In-situ trace element and Li-isotope study of zinnwaldite from the Degana tungsten deposit, India: Implications for hydrothermal tungsten mineralization

Abstract

Zinnwaldite, a Li, Rb-mica is a common magmatic or hydrothermal mineral in many tungsten deposits. In this study, we use the trace element and Li-isotope composition of zinnwaldite from Degana, the largest tungsten deposit of India, to constrain the source and evolution of the ore fluid, the precipitation mechanism of W and the roles of fractional crystallization, fluid exsolution and fluid-rock interaction in the mineralization process. Textural evidence suggests that the mineralization in the Degana rocks involved at least two stages of fluid infiltration.

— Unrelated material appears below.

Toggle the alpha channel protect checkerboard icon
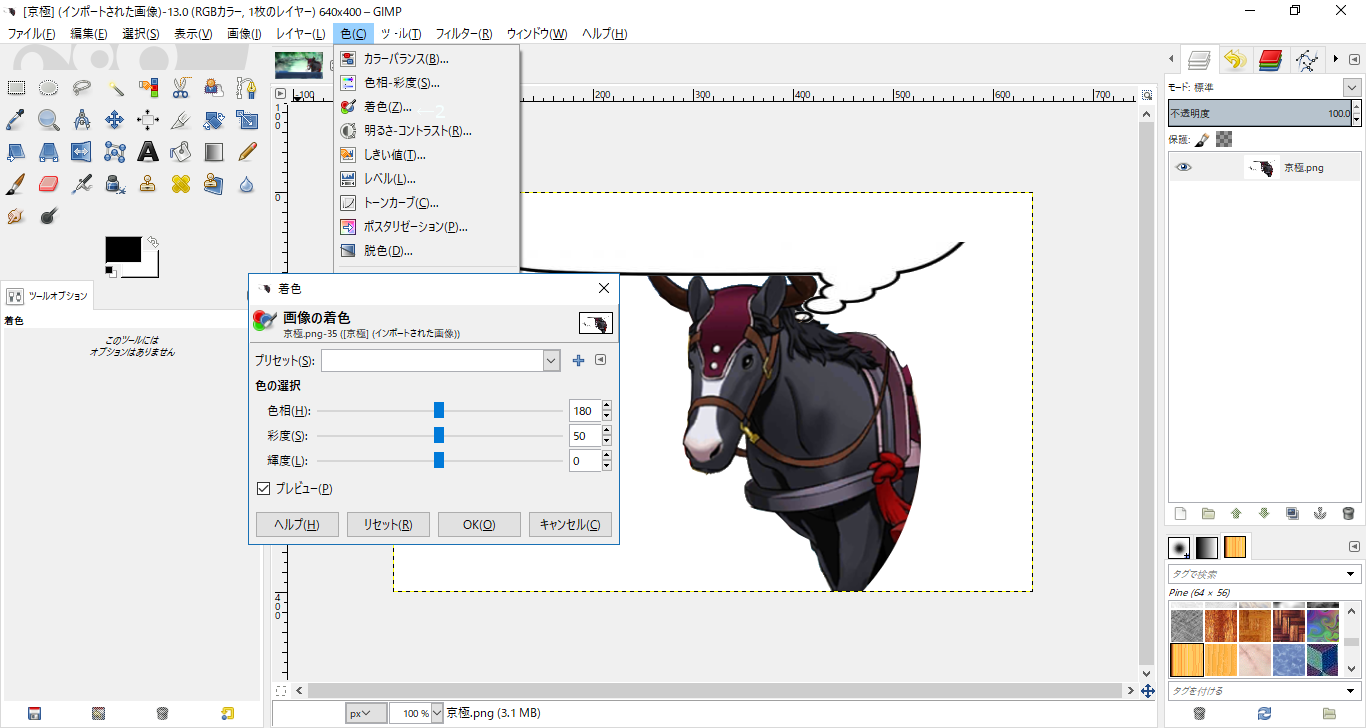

The earlier of the two was multi-pulsed and responsible for the primary tungsten and zinnwaldite mineralization. The second hydrothermal stage caused partial dissolution and reprecipitation of both wolframite as well as zinnwaldite, reflected in the patchy zones that replace both minerals. The ore fluid had high concentration of Li, Rb, Cs, Nb, and Ta as evident from zinnwaldite chemistry. The δ7Li of the ore fluid (+14 to +19 ‰), estimated from the Li-isotope composition of zinnwaldite in mineralized veins (δ7Li = +12 to +17‰), is significantly heavier compared to upper/middle continental crust, ruling out the possibility of a metamorphic fluid source. The high concentration of incompatible elements including Cs, extremely low K/Rb (10–15), is best explained by its growth from fluids exsolved from an enriched, late-fractionated granitic melt. Alteration of the host granite, formation of greisen, large-scale albitization and muscovitization are indicative of fluid-rock interaction, which might have increased the fluid pH, destabilizing fluoride complexes of W, resulting in the precipitation of wolframite. The shift in the chemical and Li-isotope composition from the early mica to late altered ones in the greisen indicates interaction of the hydrothermal fluid with the host rocks. A U-Pb Concordia age of 838 ± 9 Ma retrieved from magmatic domains of zircon from the Degana granite dates it emplacement and represents the maximum age of the W-mineralization.